Entre las inescrutables dolencias de nuestro tiempo hay algunas que aparecen y desaparecen de forma estacional, como los productos de temporada. Y en este catálogo, siento debilidad por el llamado síndrome postvacacional, un estado de ánimo que puede convertirse en patología. Vamos, que después de la vida sin rutina, de llenarse de arena en la playa, de atiborrarse a limonada en las fiestas del pueblo o de lo que cada cual haga, considere o le venga en gana, volver a la normalidad le cuesta a uno tanto que a veces degenera en enfermedad.
Mañana lunes vendrá el simpático síndrome a despertar a muchos. Bueno ¿muchos he dicho? Menos, cada vez menos, por culpa del asqueroso paro, eso que en lugar de una enfermedad es una epidemia, una plaga bíblica que solo un milagro parece poder detener. Y cuando suene el despertador el afectado comenzará a sentir los primeros síntomas, un cosquilleo en el estómago que convertirá en un bostezo eterno para acto seguido cogerse un cabreo espantoso. Hostil, irritable e, incluso, con ira, se dirigirá a la ‘cueva’–así denominará el trabajo conforme vaya creciendo su enfado– en la que se reencontrará con otros osos y osas en su situación, amén de algunos a los que el síndrome ya visitó cuando regresaron para trabajar en el siempre productivo mes de agosto después de un julio magnífico.
Los saludos serán algo fríos, que no tengo el cuerpo para bromas tras el madrugón. A continuación, llegará el reencuentro con el espacio, con esa mesa que dejó tan recogida y que invita a decir dónde narices puse este papel. Pasará el tiempo y mirará que ha llegado el momento del receso. Y aquí ya vendrá la conversación, algo más de relajación y la melancolía de esos momentos de ocio que ya parecen perderse en la noche de los tiempos. Después de contar entre poco y nada del veraneo para evitar malentendidos e innecesarias envidias, alguien propondrá la frase hecha, el topicazo, el no va más de la originalidad: «cada año cuesta más volver».

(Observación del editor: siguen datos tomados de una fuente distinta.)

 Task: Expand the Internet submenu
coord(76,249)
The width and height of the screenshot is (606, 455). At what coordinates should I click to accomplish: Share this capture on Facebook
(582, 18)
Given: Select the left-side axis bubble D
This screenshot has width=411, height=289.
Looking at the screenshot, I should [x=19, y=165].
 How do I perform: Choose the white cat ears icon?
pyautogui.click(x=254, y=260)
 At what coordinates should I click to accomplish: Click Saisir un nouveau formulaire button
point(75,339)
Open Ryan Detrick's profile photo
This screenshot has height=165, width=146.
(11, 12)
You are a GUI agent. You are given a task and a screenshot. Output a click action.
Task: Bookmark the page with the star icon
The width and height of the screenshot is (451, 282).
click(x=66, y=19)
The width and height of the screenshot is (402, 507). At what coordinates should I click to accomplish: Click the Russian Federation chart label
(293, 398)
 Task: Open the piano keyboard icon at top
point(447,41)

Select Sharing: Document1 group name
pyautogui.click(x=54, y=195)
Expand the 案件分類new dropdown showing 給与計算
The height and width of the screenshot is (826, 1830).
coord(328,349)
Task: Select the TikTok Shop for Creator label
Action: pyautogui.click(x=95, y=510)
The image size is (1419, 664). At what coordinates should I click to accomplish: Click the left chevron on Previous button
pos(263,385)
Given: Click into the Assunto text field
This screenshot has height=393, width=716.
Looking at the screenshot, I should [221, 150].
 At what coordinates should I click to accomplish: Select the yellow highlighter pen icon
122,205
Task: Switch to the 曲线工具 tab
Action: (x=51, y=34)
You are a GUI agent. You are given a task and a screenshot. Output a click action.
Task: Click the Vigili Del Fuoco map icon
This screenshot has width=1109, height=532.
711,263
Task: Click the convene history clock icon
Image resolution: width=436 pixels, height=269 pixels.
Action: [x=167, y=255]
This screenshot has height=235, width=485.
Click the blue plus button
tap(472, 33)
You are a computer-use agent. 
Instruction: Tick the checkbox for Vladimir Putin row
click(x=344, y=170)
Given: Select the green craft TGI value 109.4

Y a partir de aquí todo dará un giro inesperado.
-«Bueno, por lo menos hemos vuelto», dirá el pesimista para rematar el realista extremo: «al menos no nos han movido la silla».
La frase hará reflexionar a más de uno y con aire de enterado dará una vuelta más de tuerca: «y encima lo del IVA».
La conversación irá subiendo de tono entre referencias a la maldita hora en la que voté a estos tíos y recuerdos a sus familias, mientras el rey de las tecnologías desgranará los casos en los que la subida del aclamado impuesto han sido más lacerantes: «Pues oye, las flores, las entradas de cine y hasta las peluquerías, menudo subidón», desglosará sin olvidarse de las funerarias, «que ya no puede uno ni morirse».
-«Y ¿qué me decís de los libros del cole? ¿también les suben el IVA, no?», preguntará el abrumado.
– «No, es el material, como los bolígrafos, cuadernos, plastilina…»
– «Buf, la plastilina, qué pasada, aunque bueno creo que no lo piden», tratará de convencerse.
Terminada la jornada, al salir de la cueva y llegar a casa, el cosquilleo postvacacional se habrá tornada en indignación por tanto tipo impositivo; los dolores por la pérdida del paraíso estival se diluirán para pasar a convertirse en un síndrome prevacacional, ese que, aún sin estar catalogado como patología, puede perfectamente consistir en las ganas de salir corriendo para alcanzar no sé sabe muy bien qué meta, pero una en la que rebobinemos y no haya ni IVA, ni prima de riesgo, ni recortes. Bienvenidos a la realidad.